Step 4 (survivors vs survivors, 15 minutes) — compare price, split, and payout track record in the table:

FirmCheapest feeMax splitMax DDTrustpilot
FTMO$89+90%10% staticdata not verifiable
The5%ers$19+100%10% static4.7 / 30,269
FundedNext$59.9995%10% static4.5 / ~60,000+
FundingPips$29100%10% static4.5 / 58,747

One possible ending: a test evaluation with The5%ers at $19, a main account with FundingPips at $29, a backup with FundedNext at $59.99. Total $108 across three slots; three firms with large independently observable Trustpilot bases; all on 10% static; all three made it through the 2024 platform shock.

This is not “the best combination” — it is the demonstration that the 30-minute process produces a defensible three-firm shortlist for any trader profile. A futures-focused profile gets a different four through Step 3; an aggressive intraday-trailing tolerance keeps all eight on the table. The point is running the process; the answer is yours.

What “done” looks like

You end up with two or three firms. Maybe one is the obvious cheap option for an exploratory evaluation; one is the firm you would scale on; one is a backup if the first two change their rules. You have written down, for each, the platform they will give you and the drawdown model you will be living under. The exercise has taken about half an hour.

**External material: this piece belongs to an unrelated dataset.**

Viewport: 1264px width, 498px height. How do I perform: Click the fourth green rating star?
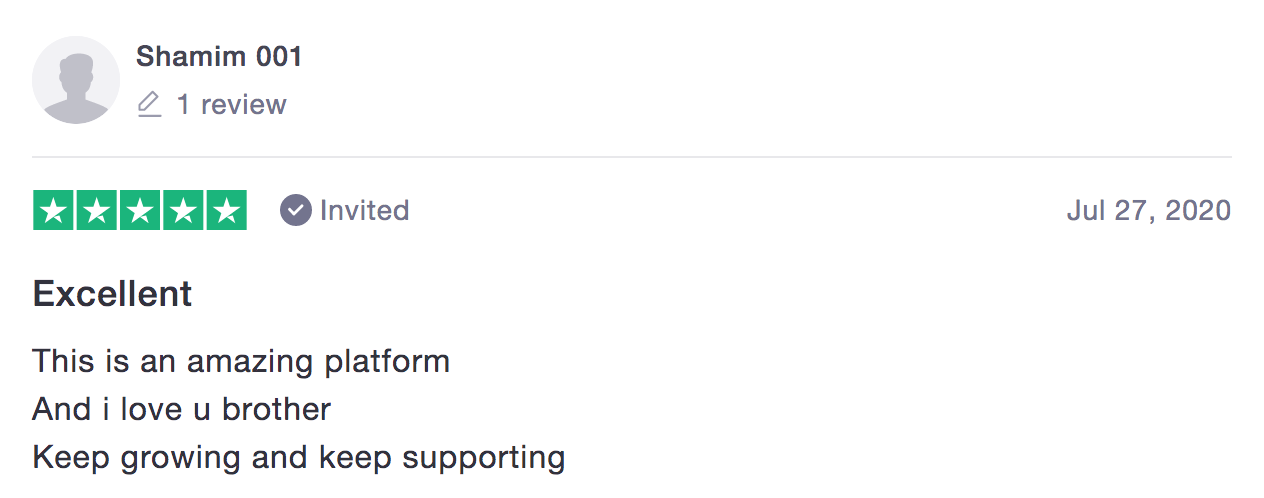pos(183,210)
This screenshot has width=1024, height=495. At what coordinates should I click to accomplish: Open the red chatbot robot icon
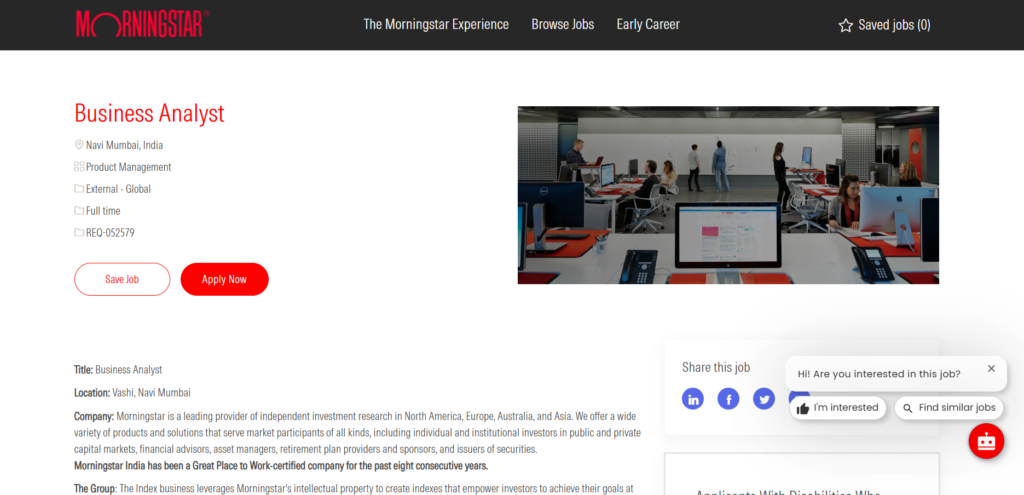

That is faster, and far more reliable, than the way most traders pick a firm — which is to read one comparison article and click the affiliate link. The comparison table is designed for this method; the shutdown tracker keeps the disqualification database current; and the methodology page is honest about how we weight the inputs.

You can also export the underlying comparison dataset as JSON or CSV if you want to run the filters yourself.

This page is informational and is not investment advice. Always confirm the current terms on the firm’s official site before funding an account.